Exercise directions. What is needed is an exact copy of the lines from the one containing "You are a computer-use" through the last line of the records below, with no pictures.

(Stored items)
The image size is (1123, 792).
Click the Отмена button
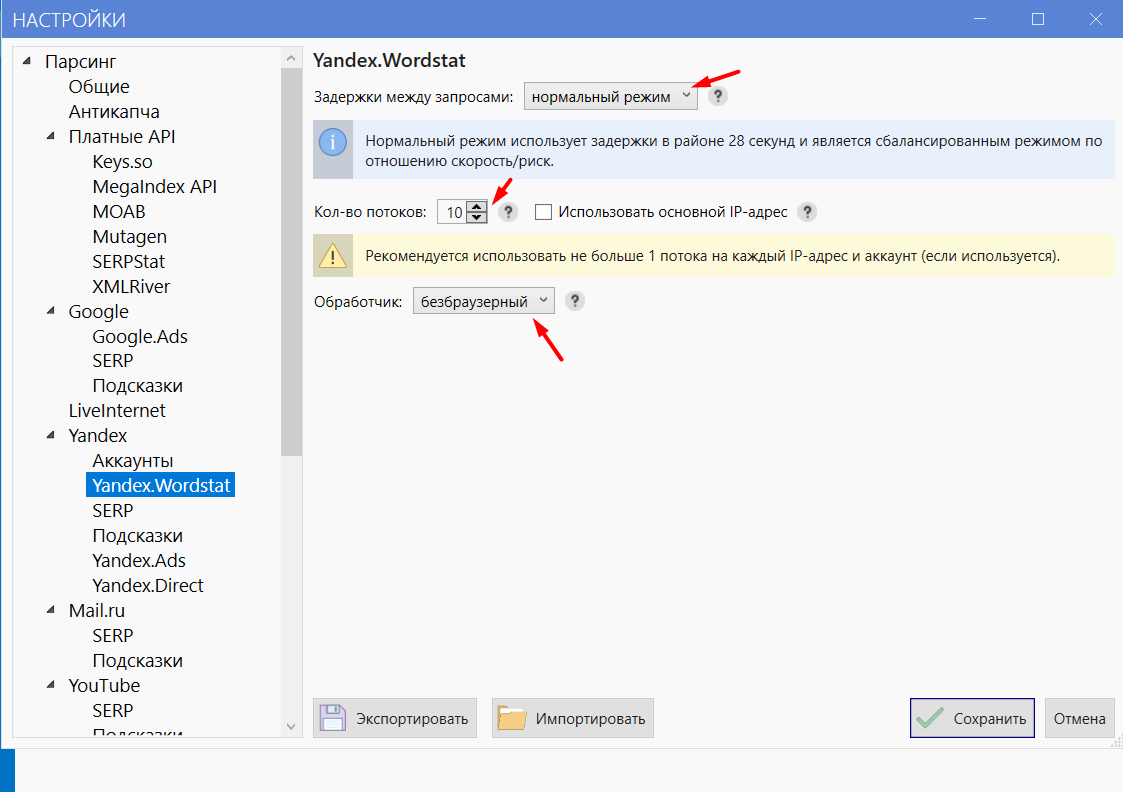(1079, 718)
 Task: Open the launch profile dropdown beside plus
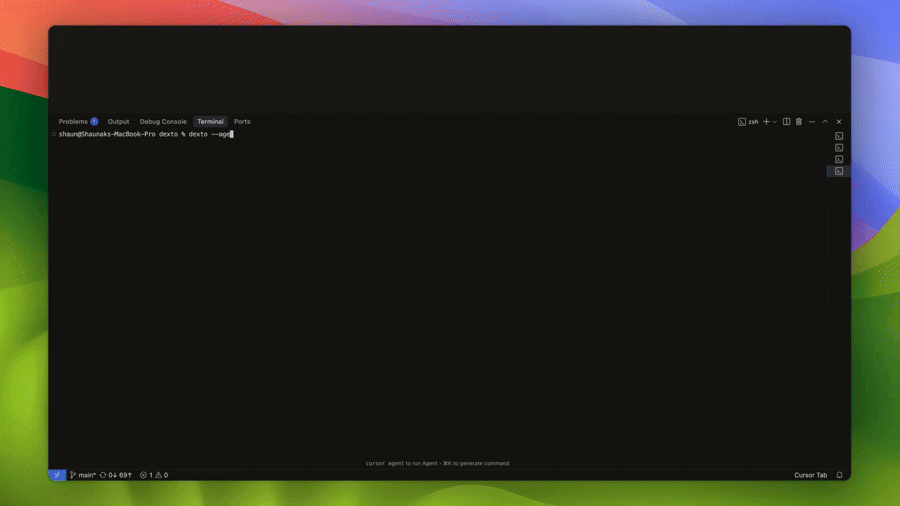(x=775, y=122)
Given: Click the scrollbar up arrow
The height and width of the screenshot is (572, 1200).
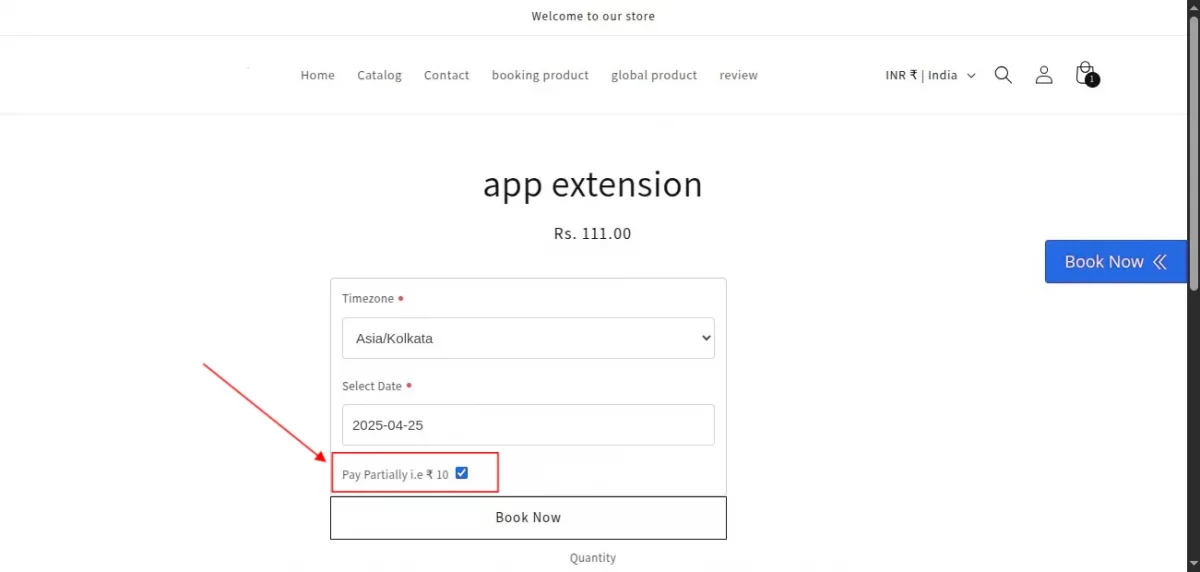Looking at the screenshot, I should point(1193,7).
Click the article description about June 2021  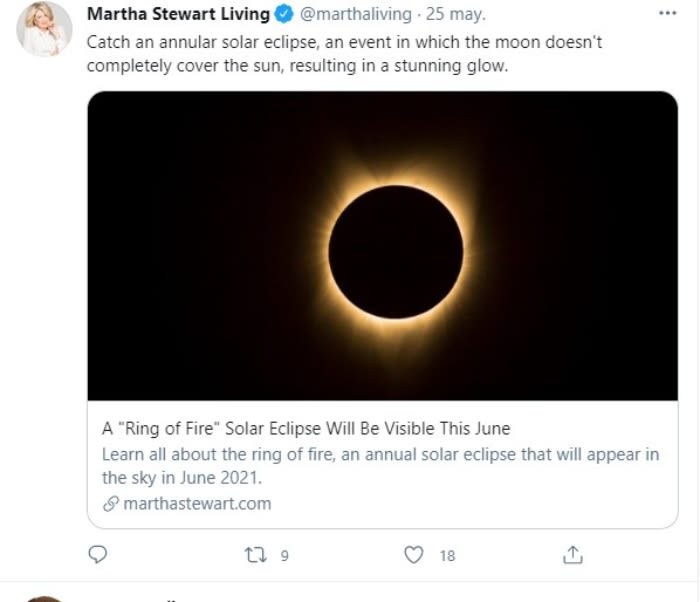point(380,466)
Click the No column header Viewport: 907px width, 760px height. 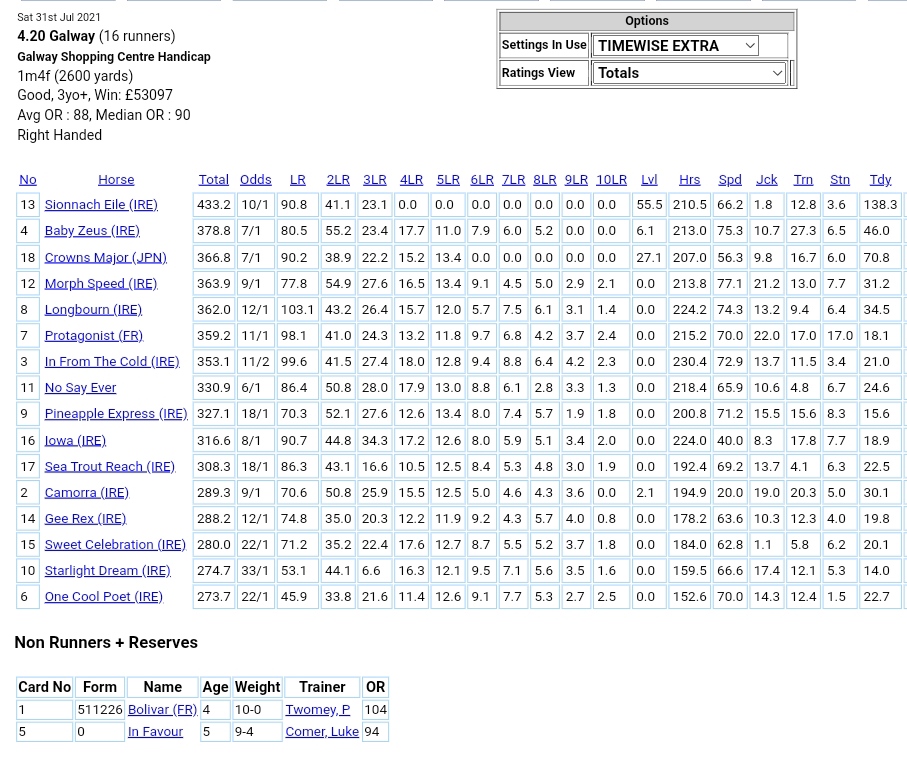point(27,179)
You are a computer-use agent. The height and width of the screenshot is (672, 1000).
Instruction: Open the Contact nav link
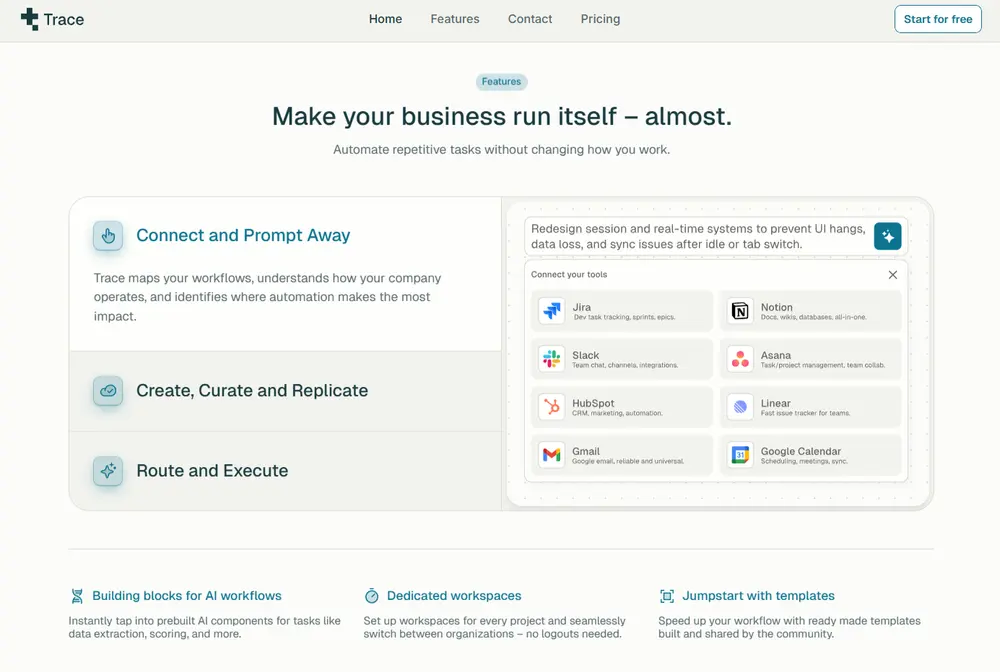point(530,19)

Task answer.
You are a computer-use agent. The height and width of the screenshot is (672, 1000).
Instruction: Open the Contact nav link
point(530,19)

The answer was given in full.